This repository contains code for randomly generating colorblind-friendly color sets. To generate the color sets, color vision deficiency simulations for various types of deficiencies are performed, and a minimum perceptual difference for the simulated colors is enforced using the CAM02-UCS perceptually uniform color space (where each type of deficiency is treated separately), as is a minimum lightness distance (for grayscale).
Pregenerated color sets are included in the color-sets
directory.

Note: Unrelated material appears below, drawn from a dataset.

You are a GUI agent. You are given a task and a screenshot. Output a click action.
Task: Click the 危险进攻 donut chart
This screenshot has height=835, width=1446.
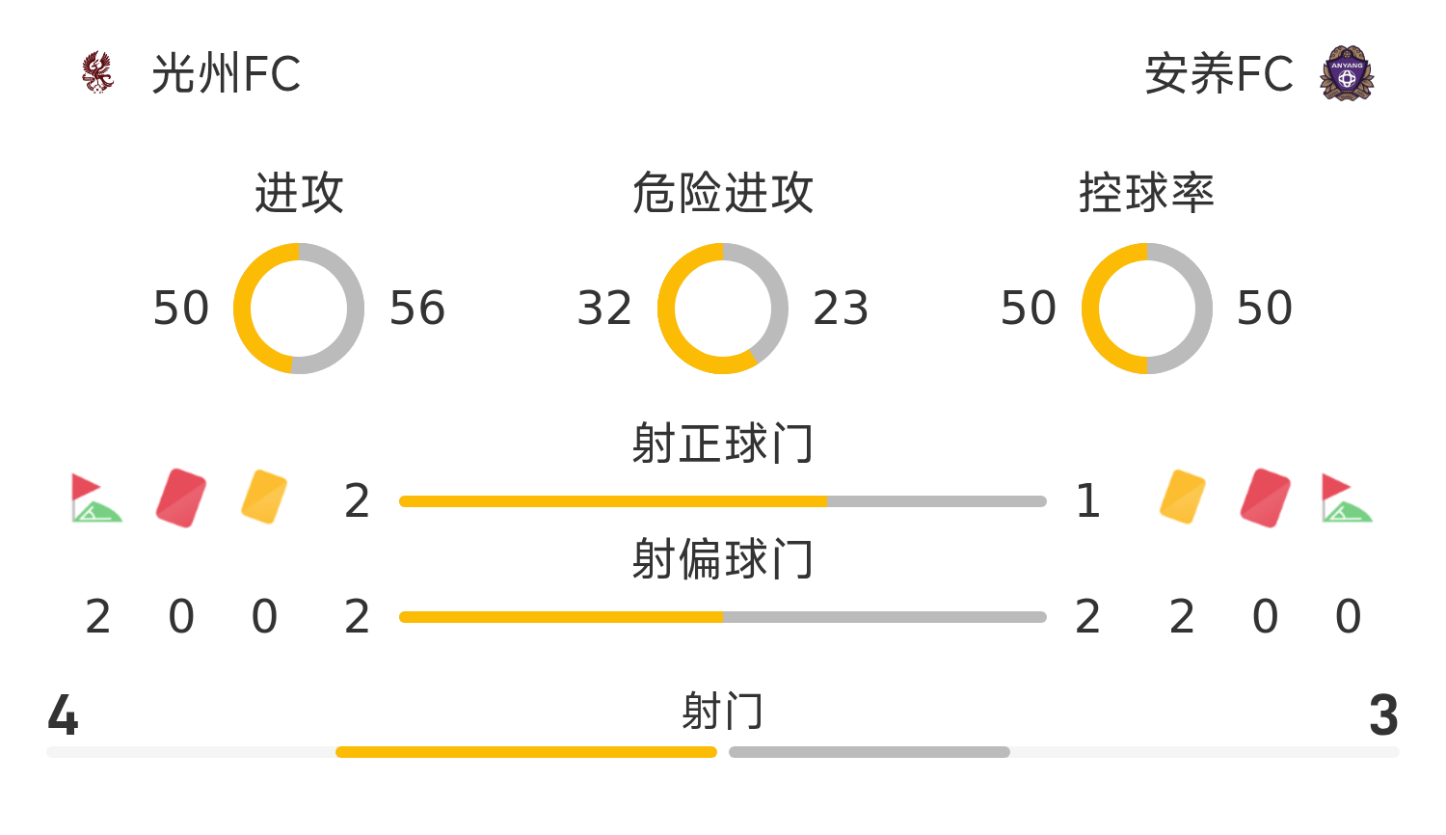click(723, 309)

The following parameters were used:
$ python3 gen_color_cycles.py --num-colors 6 --cvd-severity 100 --min-color-dist 20 --num-sets 10000
10000 color sets generated in 31235.150347471237s using 28 jobs
$ python3 gen_color_cycles.py --num-colors 8 --cvd-severity 100 --min-color-dist 18 --num-sets 10000
10000 color sets generated in 68176.89465022087s using 28 jobs
$ python3 gen_color_cycles.py --num-colors 10 --cvd-severity 100 --min-color-dist 16 --num-sets 10000
10000 color sets generated in 295049.9100484848s using 28 jobs
The code contained in this repository is distributed under the MIT License.
The included CVD simulation and color distance calculation implementation is based on Colorspacious, which is MIT licensed.
The resulting color sets generated are released into the public domain using the CC0 1.0 Public Domain Dedication.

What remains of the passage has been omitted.